Argentine President Javier Milei signed on to the Isaac Accords in Jerusalem on Sunday and declared that the joint American-Israeli military campaign against Iran was "the right thing to do," deepening his government's alignment with Washington and Tel Aviv at a moment when much of Latin America has moved sharply in the other direction.
Standing alongside Israeli Prime Minister Benjamin Netanyahu, Milei pledged his "firm support for the United States and Israel in their war against terrorism and against the Iranian regime," invoking Argentina's own history as a victim of attacks that Buenos Aires courts have long attributed to Tehran. "Our countries are brothers in suffering," he said.
The Isaac Accords, a US-backed initiative designed to strengthen Israel's political, economic, and diplomatic ties with Latin American nations, mirrors the Abraham Accords under which several Arab countries, including the United Arab Emirates, Bahrain, and Morocco, normalized relations with Israel during Donald Trump's first term in office. The name is an intentional reference to biblical continuity, framing the Latin American framework as an extension of the earlier Middle East agreements.
Milei has been the driving force behind the accords since their announcement in mid-2025, positioning Argentina as what he has called a regional "pioneer" alongside the United States. Sunday's signing ceremony, during his third visit to Israel as president, marked a formal milestone in that effort.
Central to Milei's rhetoric is Argentina's unresolved grievance with Iran over two bombings that remain open wounds in the country's national memory. In March 1992, an explosion at the Israeli embassy in Buenos Aires killed 29 people and wounded 200. Two years later, a bomb destroyed the Asociacion Mutual Israelita Argentina, known as the AMIA, a Jewish community center in the Argentine capital, killing 85 and injuring more than 300 in what remains the deadliest terrorist attack in Argentina's history. Argentine courts have blamed both attacks on Iran, which has always denied involvement and refused to extradite suspects.
"Argentina was the victim of cowardly terrorist attacks on the AMIA and on the Embassy of Israel, both instigated by the Islamic Republic of Iran," Milei said. "To this day, we still demand justice."
Milei's government has already designated Iran's Islamic Revolutionary Guard Corps a terrorist organization, a move he cited on Sunday as evidence of Argentina's commitment to the anti-Iran coalition.
Beyond the accords, Israel and Argentina formalized a deal to launch direct flights between Buenos Aires and Tel Aviv beginning in November, a connection Milei said would cement "an unbreakable bond" between the two nations. He also renewed a pledge to relocate Argentina's embassy from Tel Aviv to Jerusalem "as soon as conditions allow," calling the move "necessary, but above all, just."

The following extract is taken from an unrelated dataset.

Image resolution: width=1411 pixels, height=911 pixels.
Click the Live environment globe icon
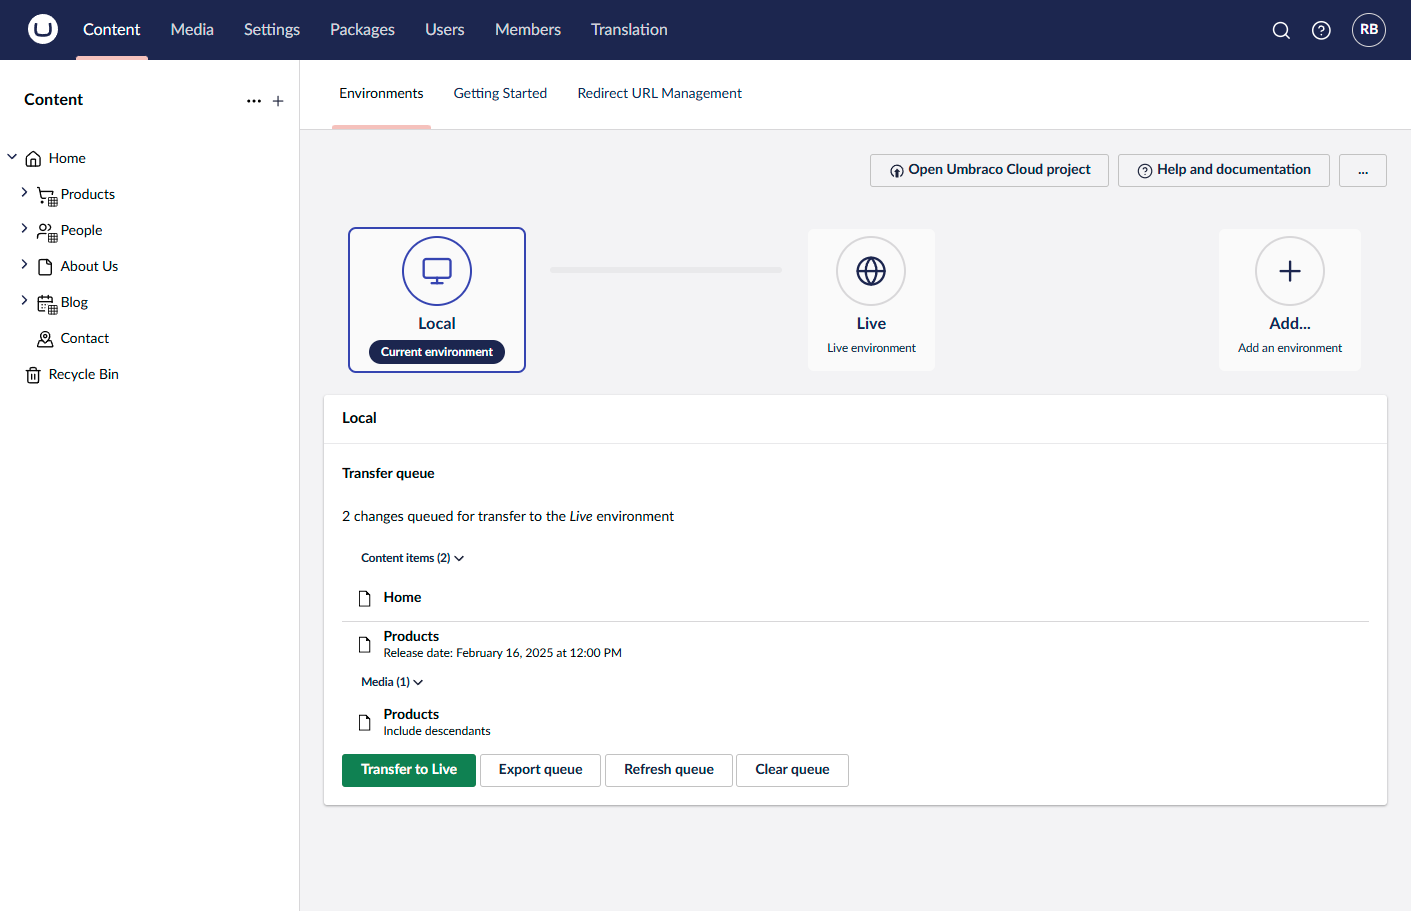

Netanyahu, for his part, praised the Argentine leader for showing "moral clarity" in standing with Israel, saying Milei had stood up "when we fight the battle of civilization against barbarism."
Earlier on Sunday, Milei visited the Western Wall in Jerusalem's Old City, a site he has now visited three times as president. Argentina is home to the largest Jewish community in Latin America, numbering close to 300,000 people, the majority of whom live in Buenos Aires.